Tu regrettes que "tout le monde soit mis sur le même plan", riches et pauvres, puissants et misérables. C'est exactement l'inverse qui est écrit. Par exemple (page 26) : "Les efforts ne peuvent pas être identiques pour chacun, le niveau d'aisance matérielle des uns et des autres, des peuples comme des individus, de même que leur impact sur la dégradation de la situation, ne sont pas comparables." En revanche, oui, le pacte affirme que la responsabilisation de chacun est aussi engagée. Ce n'est pas seulement les autres qui doivent changer. La nécessaire "mutation" écologique de la société lie changements structurels et modifications comportementales, système et individus. Ne crois-tu pas avec nous que cela concerne aussi le ressort intime de l'existence de chacun ?

Tu laisses entendre que Nicolas Hulot pourrait envisager d'appeler à voter pour Nicolas Sarkozy. Où et quand une telle intention a-t-elle été dite ou suggérée ? Intox ou ragot ? Tu l'accuses, dans le même élan, de s'adresser à l'UMP. Et alors ? Parce qu'elle est de nature associative, la démarche du pacte s'adresse effectivement à tout le monde, elle interpelle toutes les forces politiques qui doivent prendre la mesure des enjeux pour l'intérêt général. Même celles qui se revendiquent à gauche... Faudrait-il renoncer à parler à tous ? Et se désespérer que certains puissent changer de représentation du monde ?

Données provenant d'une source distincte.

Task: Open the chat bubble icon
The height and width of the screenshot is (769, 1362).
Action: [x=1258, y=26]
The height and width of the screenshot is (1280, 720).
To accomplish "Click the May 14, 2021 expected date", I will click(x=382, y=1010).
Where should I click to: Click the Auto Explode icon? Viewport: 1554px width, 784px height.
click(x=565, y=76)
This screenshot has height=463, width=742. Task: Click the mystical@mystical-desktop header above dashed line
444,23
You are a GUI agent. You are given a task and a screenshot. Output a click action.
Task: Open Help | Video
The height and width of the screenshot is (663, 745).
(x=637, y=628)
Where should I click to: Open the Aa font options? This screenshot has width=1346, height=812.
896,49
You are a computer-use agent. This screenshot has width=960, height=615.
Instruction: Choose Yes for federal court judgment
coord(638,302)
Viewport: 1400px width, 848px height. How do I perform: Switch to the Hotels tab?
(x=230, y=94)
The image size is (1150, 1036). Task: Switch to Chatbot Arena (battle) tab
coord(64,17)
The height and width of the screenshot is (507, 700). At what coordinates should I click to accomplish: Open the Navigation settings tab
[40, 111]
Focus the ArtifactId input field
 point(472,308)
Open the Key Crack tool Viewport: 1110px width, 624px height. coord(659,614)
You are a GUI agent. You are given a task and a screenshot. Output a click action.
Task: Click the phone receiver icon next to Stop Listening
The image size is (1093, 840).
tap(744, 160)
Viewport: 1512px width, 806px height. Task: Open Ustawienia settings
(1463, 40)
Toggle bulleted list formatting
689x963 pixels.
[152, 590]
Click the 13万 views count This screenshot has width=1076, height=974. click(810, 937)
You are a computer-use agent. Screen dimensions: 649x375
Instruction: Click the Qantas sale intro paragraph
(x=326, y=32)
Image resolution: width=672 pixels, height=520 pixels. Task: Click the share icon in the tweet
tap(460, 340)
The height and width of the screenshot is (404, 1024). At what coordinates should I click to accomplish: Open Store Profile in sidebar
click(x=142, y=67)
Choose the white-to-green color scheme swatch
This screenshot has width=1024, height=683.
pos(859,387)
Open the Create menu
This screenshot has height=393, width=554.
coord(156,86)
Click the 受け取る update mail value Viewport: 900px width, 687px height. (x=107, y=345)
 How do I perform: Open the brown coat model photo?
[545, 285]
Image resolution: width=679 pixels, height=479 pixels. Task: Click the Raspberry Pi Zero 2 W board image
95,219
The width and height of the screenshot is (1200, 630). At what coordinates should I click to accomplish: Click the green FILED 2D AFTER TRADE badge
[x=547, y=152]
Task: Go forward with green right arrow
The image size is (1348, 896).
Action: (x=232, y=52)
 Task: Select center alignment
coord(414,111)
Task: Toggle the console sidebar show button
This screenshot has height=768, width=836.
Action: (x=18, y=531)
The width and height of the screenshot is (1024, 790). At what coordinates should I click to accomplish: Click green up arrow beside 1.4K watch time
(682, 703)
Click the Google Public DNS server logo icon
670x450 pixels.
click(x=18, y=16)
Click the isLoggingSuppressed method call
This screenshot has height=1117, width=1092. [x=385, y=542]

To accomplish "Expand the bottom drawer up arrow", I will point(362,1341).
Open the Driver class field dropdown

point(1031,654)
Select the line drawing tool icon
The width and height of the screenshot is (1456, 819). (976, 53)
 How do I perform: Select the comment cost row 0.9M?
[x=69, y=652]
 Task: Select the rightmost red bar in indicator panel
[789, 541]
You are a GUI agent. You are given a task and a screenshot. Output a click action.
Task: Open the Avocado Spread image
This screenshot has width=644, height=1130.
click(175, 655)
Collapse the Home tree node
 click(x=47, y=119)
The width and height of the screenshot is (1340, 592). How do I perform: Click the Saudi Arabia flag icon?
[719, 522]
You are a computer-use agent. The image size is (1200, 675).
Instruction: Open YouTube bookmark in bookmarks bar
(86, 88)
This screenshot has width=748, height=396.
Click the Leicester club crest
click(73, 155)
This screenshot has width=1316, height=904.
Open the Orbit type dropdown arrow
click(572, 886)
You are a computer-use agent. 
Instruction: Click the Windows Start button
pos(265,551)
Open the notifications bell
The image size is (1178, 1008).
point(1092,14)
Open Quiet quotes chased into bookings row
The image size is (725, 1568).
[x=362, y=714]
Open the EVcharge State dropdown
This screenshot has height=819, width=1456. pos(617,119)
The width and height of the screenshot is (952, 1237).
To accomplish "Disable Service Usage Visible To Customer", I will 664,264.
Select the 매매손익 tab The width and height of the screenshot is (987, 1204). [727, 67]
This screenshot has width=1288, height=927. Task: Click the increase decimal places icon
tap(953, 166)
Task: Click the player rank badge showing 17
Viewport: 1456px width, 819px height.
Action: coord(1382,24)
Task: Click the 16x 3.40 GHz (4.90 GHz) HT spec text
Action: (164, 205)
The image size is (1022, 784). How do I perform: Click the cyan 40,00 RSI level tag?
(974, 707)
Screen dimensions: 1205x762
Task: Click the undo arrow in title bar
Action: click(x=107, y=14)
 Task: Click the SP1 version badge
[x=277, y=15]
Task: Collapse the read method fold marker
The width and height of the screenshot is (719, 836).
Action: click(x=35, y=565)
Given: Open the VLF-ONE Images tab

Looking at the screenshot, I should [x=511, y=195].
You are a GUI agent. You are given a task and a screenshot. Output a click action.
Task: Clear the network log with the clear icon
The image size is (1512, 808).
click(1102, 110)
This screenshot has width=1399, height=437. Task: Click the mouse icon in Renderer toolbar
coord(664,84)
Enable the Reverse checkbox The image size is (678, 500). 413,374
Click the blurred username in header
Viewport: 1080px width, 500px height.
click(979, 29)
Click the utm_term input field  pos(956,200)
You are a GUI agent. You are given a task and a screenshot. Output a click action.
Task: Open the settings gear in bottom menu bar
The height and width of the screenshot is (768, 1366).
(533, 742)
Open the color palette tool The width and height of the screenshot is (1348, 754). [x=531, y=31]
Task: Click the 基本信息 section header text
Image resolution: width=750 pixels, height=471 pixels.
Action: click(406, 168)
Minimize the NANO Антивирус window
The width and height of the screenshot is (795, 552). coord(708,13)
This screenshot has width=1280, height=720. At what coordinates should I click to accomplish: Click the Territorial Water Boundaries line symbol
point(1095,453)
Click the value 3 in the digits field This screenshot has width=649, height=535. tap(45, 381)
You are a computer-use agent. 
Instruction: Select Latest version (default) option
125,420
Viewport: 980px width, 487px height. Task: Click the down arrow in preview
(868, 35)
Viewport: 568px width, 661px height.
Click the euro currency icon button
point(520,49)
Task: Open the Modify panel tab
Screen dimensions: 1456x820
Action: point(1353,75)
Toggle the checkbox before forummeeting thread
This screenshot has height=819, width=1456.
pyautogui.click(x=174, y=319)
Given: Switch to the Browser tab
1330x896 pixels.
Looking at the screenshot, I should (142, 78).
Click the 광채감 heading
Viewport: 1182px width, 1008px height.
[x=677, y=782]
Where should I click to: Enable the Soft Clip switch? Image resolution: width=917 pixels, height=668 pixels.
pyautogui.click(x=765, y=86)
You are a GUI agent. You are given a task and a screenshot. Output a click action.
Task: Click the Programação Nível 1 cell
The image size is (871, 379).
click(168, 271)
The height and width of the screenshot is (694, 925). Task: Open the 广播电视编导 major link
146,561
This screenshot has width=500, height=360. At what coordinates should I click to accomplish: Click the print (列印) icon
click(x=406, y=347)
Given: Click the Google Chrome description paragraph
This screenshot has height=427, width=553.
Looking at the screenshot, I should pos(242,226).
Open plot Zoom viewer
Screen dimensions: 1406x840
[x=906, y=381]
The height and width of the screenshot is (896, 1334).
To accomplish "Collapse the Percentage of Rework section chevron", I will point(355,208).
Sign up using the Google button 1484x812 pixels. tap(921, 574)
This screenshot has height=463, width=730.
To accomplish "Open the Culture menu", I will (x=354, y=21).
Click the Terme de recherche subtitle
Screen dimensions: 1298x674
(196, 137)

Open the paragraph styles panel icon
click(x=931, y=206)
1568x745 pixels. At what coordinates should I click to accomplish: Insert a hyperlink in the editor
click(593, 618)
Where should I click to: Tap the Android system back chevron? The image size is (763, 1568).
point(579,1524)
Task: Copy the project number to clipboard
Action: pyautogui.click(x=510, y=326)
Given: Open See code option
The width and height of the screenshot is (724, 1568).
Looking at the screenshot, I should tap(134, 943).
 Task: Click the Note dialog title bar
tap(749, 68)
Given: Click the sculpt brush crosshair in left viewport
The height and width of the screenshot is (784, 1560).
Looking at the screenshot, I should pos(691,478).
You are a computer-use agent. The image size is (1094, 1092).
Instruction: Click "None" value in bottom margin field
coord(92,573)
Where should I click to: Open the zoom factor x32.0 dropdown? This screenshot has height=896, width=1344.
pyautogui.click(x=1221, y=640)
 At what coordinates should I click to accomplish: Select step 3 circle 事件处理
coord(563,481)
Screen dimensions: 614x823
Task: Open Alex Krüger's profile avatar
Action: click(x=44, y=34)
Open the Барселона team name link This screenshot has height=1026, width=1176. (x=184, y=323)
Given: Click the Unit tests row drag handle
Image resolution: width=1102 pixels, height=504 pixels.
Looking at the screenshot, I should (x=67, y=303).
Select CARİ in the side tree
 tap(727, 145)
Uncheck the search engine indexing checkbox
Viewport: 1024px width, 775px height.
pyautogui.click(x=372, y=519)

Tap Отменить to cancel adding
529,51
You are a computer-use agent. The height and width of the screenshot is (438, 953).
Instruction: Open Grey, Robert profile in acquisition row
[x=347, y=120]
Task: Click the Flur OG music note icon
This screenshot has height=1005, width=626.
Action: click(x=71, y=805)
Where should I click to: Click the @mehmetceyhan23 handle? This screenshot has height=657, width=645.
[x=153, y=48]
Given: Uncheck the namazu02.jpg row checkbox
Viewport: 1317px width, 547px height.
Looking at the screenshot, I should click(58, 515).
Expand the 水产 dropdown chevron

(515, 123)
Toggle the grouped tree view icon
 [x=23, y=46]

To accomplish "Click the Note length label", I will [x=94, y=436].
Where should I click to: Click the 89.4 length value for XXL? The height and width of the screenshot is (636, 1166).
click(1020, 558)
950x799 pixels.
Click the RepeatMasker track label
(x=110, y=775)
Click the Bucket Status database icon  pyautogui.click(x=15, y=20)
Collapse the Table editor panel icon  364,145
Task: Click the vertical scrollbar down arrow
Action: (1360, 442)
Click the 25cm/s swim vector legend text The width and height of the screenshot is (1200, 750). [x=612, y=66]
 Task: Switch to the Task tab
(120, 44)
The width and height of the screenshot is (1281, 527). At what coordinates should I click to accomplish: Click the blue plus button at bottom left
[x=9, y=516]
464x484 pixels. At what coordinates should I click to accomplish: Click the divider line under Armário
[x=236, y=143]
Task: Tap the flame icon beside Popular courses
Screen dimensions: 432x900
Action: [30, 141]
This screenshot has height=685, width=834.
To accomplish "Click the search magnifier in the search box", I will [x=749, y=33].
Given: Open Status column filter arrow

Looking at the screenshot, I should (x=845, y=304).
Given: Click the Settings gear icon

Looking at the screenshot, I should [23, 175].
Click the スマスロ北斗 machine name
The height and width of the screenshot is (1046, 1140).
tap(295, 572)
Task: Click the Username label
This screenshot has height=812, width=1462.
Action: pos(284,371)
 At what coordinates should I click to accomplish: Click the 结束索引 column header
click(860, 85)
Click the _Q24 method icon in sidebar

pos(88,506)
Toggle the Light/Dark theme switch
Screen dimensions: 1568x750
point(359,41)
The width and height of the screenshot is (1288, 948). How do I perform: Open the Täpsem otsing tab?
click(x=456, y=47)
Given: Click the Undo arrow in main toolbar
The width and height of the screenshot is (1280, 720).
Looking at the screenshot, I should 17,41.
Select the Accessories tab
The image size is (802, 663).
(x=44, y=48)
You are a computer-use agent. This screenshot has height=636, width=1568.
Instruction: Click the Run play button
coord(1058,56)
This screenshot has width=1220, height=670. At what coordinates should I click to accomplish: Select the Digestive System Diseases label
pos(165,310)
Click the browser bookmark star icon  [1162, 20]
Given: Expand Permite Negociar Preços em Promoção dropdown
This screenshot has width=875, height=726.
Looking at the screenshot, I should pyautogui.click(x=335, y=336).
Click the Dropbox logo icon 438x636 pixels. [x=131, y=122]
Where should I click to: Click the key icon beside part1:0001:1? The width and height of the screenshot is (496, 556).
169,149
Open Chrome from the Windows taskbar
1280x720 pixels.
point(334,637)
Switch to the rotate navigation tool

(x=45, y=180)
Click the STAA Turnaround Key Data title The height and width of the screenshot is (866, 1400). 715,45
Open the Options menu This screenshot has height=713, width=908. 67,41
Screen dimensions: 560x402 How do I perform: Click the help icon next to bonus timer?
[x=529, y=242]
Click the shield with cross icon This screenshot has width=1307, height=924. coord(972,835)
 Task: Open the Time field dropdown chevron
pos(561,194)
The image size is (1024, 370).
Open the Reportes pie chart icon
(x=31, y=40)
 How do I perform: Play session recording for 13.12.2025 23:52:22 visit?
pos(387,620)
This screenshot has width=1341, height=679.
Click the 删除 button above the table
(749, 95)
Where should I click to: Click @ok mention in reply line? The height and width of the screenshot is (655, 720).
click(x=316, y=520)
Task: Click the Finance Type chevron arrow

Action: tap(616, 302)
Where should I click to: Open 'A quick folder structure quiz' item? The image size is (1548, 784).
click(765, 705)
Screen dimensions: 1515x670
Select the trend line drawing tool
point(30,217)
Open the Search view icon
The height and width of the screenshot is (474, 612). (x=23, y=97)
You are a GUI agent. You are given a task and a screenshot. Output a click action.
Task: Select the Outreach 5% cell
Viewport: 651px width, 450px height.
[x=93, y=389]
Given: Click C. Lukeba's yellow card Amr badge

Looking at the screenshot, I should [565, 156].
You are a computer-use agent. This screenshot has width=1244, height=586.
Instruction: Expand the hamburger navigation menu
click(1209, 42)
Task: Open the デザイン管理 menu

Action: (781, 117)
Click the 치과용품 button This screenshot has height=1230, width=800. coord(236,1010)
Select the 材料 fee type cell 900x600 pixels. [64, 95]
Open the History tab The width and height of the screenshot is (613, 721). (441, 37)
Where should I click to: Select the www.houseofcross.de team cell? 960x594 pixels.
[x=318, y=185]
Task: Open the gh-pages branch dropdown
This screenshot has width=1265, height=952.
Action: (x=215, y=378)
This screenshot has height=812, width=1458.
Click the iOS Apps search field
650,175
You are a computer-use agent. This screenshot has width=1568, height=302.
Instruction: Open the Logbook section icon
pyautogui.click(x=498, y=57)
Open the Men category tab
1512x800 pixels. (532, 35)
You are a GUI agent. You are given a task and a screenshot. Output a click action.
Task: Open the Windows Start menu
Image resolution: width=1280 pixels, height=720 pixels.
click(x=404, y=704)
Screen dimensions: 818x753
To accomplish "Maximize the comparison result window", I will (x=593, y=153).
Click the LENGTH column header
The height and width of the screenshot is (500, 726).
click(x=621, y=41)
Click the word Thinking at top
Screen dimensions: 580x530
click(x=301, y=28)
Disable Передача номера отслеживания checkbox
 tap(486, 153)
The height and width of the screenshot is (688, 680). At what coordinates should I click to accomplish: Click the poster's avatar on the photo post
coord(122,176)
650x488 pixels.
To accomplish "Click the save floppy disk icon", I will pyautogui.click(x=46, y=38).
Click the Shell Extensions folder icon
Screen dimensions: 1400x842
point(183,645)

Tu ne vois ni "chiffrage" ni "échéancier" dans le Pacte écologique. Etrange cécité ! La réorientation des subventions agricoles européennes en direction de l'agriculture biologique et certifiée (12 milliards d'euros !) et l'instauration progressive d'une taxe carbone jusqu'à la division par quatre des émissions de gaz à effet de serre ne sont-elles pas chiffrées ? Les cinq mesures concrètes avancées ne sont-elles pas conçues pour application immédiate ? Un doute me saisit : as-tu bien lu ce que tu critiques avec légèreté ?

Cher Yann, il fallait ce rappel des faits pour que la discussion avec les Verts ne s'embourbe pas dans les a priori, les rumeurs et les fantasmes. Selon toi, Nicolas Hulot "ne prend pas parti" (suggérant ainsi élégamment qu'il rejoint celui "des criminels de l'environnement"). Eh bien si, justement, il prend parti, mais pas selon la règle des vieux catéchismes qui nous ont conduits là où nous sommes. Il prend le parti de l'écologie, ce nouveau paradigme qui invite à repenser et à resituer la politique sur une autre échelle. Avec ou sans toi, Yann ?

Car n'est-il pas temps que tu comprennes que, lorsque le brise-glace est en route, mieux vaut prendre le chenal plutôt que de chipoter sur la couleur du bateau et risquer de rester échoué sur la banquise ?

Jean-Paul Besset est porte-parole de Nicolas Hulot.